Degree of balls in finitely-generated subgroups of SL_2(C) Let $T$ be a finite symmetric set generating a Zariski dense subset of an algebraic group $G$ (specifically, $PSL_2(\mathbb{C})$ or its subgroups). Is there an $\alpha>0$ such that the set $T^{\leq n}$ of words of length at most $n$ is not in any codimension-1 subvariety of degree $n^{\alpha}$?
"Escape from subvariety" arguments seem to prove similar results that are not polynomial.

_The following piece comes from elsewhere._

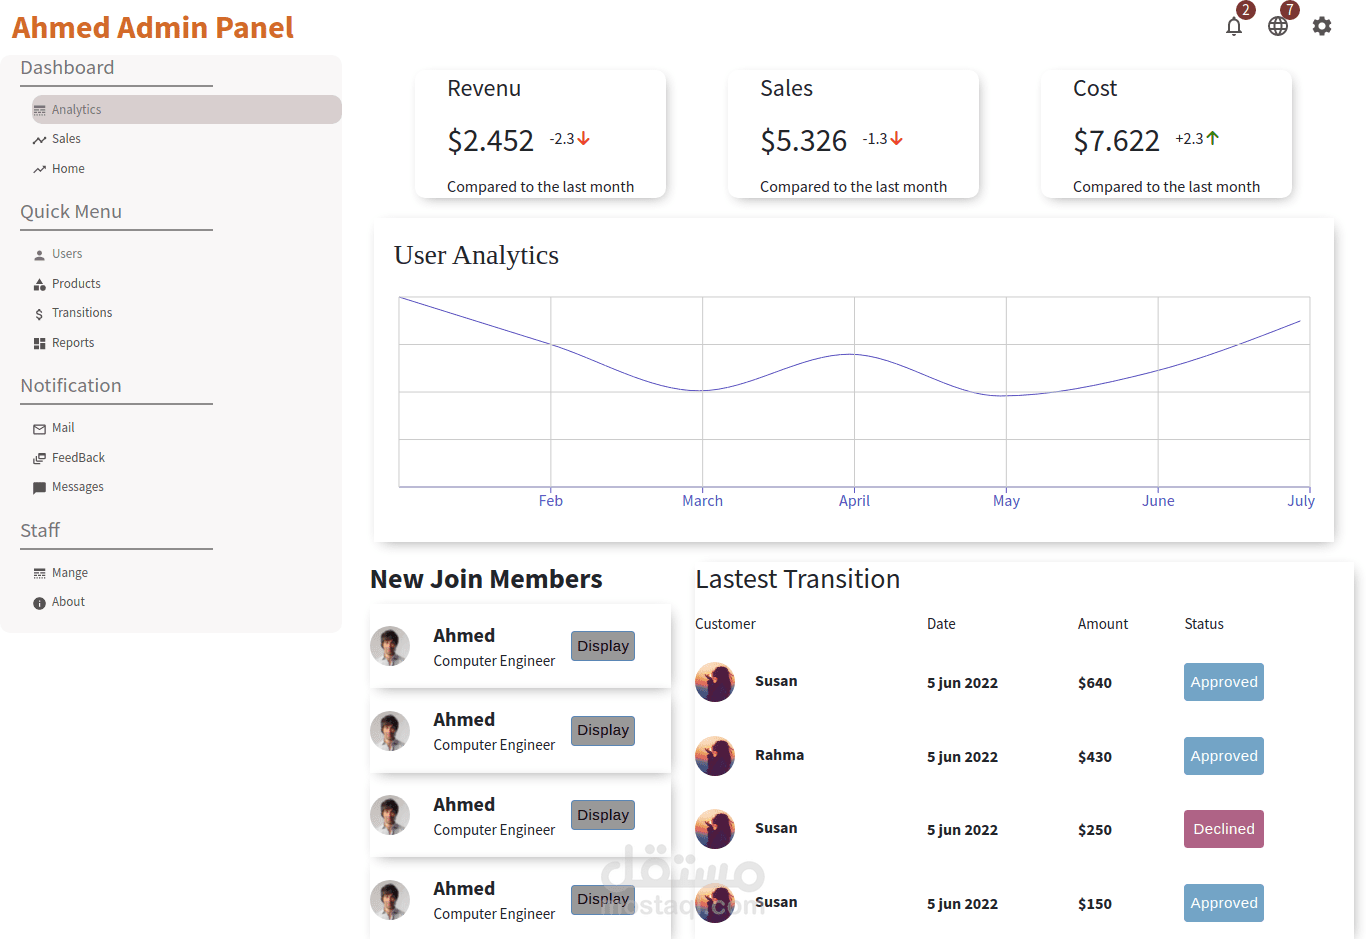Screen dimensions: 1366x939
Task: Open the Mange option under Staff
Action: point(70,572)
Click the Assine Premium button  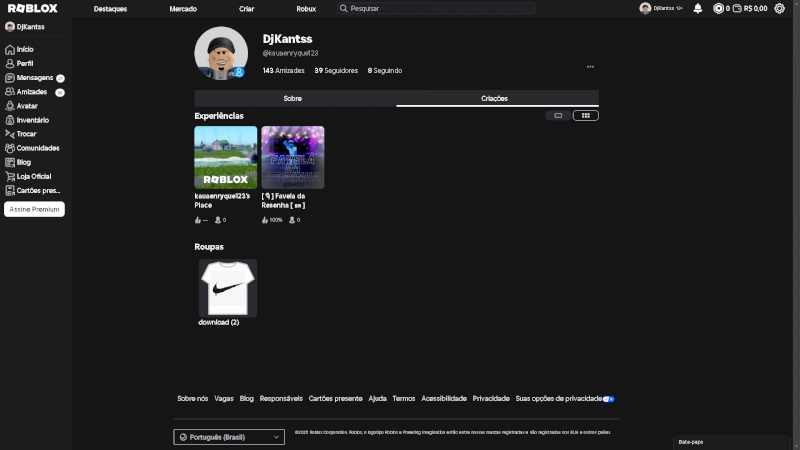tap(34, 209)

 A: In the case of $\text{PSL}(2,\mathbb{C})$, the set of words of length $O(n^3)$ is not contained in a subvariety of degree $n$.  A polynomial of degree $n$ is a linear combination of matrix entries of the irreps of highest weight $\le n$.  Let $A_n$ be the direct sum of the corresponding matrix algebras; its dimension is a sum of consecutive squares which is then $O(n^3)$.  The generating set $S$ yields a set of operators in $A_n$, which then yields an algebra filtration of $A_n$.  Since $S$ generates a Zariski dense subgroup, some term of this algebra filtration is eventually all of $A_n$.  On the other hand, the filtration is generated by the term of degree 1, i.e., one can write
$$A_n^{(k+1)} = A_n^{(k)}A_n^{(1)},$$
taking all linear combinations of all products of pairs on the right side.  So the dimensions of the terms of the filtration have to keep going up by at least one until the filtration terminates, which then gives you the $O(n^3)$ bound.
There is a similar argument for any linear algebraic group, except that the algebra $A_n$ is different for each one.
This is a really interesting question.  Although this argument does give you the bound that you wanted, I have the feeling that the bound is not optimal.